Pipe Tobacco and Rolling Your Own - Problems with using the "wrong" kind

Purely academic inquiry. I’m not wondering about the merits and problems of smoking, just the logistics. I think it’s pretty clear from the question that I don’t know what I’m talking about.

Can pipe tobacco be rolled in rolling papers and smoked comfortably, but not inhaled? Would it produce the same aromatic smoke that a pipe does, something similar, or something completely different?

On that same vein, I’ve seen people cut open a cigar, discard the tobacco and re-roll it with… other fillings. Could the discarded tobacco be rolled in a cigarette paper or smoked in a pipe? How about refilling the cigar paper with pipe tobacco instead of… other fillings?

I guess the underlying question is, can the “wrong” kind of tobacco be used successfully with a different smoking method? Pipe tobacco in a cigarette, pipe tobacco in a cigar, etc?

You could conceivably smoke pipe or cigar tobacco in a rolling paper, but the question is, why on earth would you want to do that? It tastes terrible! You’d cough up a lung and it’d be thoroughly unpleasant. I’m guessing that’s why you never hear about anyone doing it.

They both would keep going out, because for one, the textures are different from cigarette tobacco. Two, neither cigar nor pipe tobacco have that wonderfully poison chemical sprayed on them that makes them burn at the same rate as the paper on a packaged filter cigarette. The same thing applies to roll-your-own tobacco. I roll my own, and I keep having to relight - on the other hand, a Marlboro/Winston/what-have-you will burn down to the filter unattended (a fire hazard if ever there was one).

So smoke a pipe, or smoke a cigar, but I wouldn’t advise anyone to try to make a cigarette out of either of them. Ugh!

actually, I wouldn’t advise anyone to smoke, period.

Cigarette tobacco (even the roll-your-own variety) is cut more finely and dried longer than either pipe or cigar tobacco.

Smoking rolled pipe tobacco is really common. I picked up the habit while I was down in Ohio. Sure it’s cheaper to buy your own machine, tobacco and tubes, but it’s not the same as smoking a normal cigarette. The smell, the cough and the time it takes to roll, makes me wonder if it’s worth saving a buck.

........

**PROBLEMS**:
1) Answer these questions using the discussion about rolling pipe tobacco:
(a) How is cigarette tobacco processed differently from pipe or cigar tobacco?
(b) In which state did one participant pick up the habit of smoking rolled pipe tobacco?
(c) What will a packaged filter cigarette do when left unattended?
2) State whether each statement agrees with the discussion about rolling pipe tobacco. Support each yes or no with a quotation from the discussion:
(a) A participant who rolls their own cigarettes never needs to relight them.
(b) One participant calls smoking rolled pipe tobacco really common.
(c) Pipe and cigar tobacco are sprayed with a chemical that makes them burn at the same rate as the paper.

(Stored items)
........

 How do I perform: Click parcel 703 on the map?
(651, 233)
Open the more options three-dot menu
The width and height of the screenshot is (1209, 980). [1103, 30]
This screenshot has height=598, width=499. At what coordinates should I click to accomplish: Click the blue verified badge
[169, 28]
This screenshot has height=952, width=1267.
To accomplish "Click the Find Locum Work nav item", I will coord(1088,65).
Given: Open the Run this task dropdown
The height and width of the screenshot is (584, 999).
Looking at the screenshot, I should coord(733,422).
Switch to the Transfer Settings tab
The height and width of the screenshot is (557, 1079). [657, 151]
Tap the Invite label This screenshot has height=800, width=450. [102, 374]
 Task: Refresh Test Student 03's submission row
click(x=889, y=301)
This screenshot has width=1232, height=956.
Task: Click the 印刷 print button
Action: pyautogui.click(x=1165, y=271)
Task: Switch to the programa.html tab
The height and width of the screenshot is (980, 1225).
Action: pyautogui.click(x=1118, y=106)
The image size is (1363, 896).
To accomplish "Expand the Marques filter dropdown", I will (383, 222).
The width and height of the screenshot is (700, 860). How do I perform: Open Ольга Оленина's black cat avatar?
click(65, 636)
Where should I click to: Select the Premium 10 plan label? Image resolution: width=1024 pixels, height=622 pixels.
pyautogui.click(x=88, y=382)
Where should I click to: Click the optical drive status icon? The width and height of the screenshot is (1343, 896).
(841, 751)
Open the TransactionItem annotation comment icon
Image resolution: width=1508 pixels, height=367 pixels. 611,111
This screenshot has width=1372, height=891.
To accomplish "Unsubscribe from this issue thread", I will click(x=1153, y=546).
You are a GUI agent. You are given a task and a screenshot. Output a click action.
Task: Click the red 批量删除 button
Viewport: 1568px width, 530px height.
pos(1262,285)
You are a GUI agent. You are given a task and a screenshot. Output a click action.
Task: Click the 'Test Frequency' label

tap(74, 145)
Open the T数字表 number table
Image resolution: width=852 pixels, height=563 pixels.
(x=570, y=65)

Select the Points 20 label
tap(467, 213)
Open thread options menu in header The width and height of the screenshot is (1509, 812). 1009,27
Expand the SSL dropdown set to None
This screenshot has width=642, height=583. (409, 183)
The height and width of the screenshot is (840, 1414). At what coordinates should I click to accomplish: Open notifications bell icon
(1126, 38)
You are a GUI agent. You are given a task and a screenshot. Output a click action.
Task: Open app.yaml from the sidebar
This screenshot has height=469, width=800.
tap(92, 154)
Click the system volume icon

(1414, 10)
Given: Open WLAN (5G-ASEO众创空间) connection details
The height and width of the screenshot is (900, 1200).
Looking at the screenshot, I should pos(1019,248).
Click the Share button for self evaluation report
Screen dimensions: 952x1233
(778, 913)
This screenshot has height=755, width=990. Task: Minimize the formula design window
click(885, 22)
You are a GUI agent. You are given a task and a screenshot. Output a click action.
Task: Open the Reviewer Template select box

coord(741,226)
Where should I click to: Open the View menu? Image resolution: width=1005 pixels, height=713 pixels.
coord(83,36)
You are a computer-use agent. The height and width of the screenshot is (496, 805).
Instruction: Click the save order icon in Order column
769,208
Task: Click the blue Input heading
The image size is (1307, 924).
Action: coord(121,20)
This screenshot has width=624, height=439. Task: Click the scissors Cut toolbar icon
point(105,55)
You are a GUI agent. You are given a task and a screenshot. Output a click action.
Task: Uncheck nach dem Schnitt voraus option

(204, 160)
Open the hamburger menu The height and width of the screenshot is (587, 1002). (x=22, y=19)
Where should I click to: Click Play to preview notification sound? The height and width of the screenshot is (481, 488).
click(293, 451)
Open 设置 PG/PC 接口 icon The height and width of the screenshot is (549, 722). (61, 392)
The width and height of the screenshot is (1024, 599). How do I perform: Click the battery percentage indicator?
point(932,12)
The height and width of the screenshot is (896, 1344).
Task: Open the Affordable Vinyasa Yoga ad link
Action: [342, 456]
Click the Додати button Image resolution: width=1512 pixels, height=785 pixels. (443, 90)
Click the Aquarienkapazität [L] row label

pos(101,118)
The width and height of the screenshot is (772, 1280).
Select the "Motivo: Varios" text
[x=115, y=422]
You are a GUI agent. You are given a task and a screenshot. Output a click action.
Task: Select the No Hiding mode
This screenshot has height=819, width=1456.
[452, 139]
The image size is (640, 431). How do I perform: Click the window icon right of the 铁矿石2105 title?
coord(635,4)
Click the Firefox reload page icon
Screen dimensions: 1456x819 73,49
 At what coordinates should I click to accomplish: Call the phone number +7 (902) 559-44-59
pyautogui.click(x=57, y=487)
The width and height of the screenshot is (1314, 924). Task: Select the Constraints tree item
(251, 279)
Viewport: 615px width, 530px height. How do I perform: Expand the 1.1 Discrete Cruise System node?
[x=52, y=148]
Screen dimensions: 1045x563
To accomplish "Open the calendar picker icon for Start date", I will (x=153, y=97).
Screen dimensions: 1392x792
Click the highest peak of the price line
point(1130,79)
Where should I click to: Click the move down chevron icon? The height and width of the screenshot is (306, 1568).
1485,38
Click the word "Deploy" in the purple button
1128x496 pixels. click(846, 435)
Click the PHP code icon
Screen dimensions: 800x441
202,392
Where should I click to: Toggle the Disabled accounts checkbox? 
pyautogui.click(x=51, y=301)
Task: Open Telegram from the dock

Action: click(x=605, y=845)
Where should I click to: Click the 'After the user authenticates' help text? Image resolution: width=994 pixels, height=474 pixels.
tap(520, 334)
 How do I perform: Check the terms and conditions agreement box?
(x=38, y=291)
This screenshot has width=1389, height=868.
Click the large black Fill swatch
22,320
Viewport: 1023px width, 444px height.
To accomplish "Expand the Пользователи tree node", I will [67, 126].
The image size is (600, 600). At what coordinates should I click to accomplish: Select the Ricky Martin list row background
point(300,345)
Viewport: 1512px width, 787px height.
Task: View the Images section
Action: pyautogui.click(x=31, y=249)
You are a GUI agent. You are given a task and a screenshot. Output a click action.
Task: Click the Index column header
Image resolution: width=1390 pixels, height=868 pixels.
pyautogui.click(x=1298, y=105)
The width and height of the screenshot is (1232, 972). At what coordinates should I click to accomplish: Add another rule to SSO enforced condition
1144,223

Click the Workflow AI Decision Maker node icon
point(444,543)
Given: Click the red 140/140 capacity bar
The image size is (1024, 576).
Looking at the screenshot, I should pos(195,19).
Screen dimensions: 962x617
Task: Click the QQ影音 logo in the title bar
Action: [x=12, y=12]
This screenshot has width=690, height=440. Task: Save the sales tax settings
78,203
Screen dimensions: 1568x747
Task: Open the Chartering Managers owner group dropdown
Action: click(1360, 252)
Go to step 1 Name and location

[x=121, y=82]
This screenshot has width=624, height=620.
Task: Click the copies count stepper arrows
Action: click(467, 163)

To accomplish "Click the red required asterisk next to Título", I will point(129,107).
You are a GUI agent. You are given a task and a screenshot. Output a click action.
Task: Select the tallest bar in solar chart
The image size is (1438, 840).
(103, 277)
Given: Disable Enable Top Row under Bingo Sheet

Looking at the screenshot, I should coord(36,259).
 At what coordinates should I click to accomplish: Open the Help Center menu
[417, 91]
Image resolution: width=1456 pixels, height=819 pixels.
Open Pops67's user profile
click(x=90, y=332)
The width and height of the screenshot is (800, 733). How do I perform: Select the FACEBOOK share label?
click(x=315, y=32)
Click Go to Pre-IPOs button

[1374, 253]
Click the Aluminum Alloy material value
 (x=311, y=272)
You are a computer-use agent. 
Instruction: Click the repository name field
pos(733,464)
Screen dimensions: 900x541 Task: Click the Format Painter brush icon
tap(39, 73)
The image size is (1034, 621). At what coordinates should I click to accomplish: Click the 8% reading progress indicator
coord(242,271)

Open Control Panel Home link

........

**SOLUTIONS**:
1)
(a) It is cut more finely and dried longer.
(b) Ohio.
(c) It will burn down to the filter.

2)
(a) No: "I roll my own, and I keep having to relight"
(b) Yes: "Smoking rolled pipe tobacco is really common."
(c) No: "neither cigar nor pipe tobacco have that wonderfully poison chemical sprayed on them that makes them burn at the same rate as the paper on a packaged filter cigarette"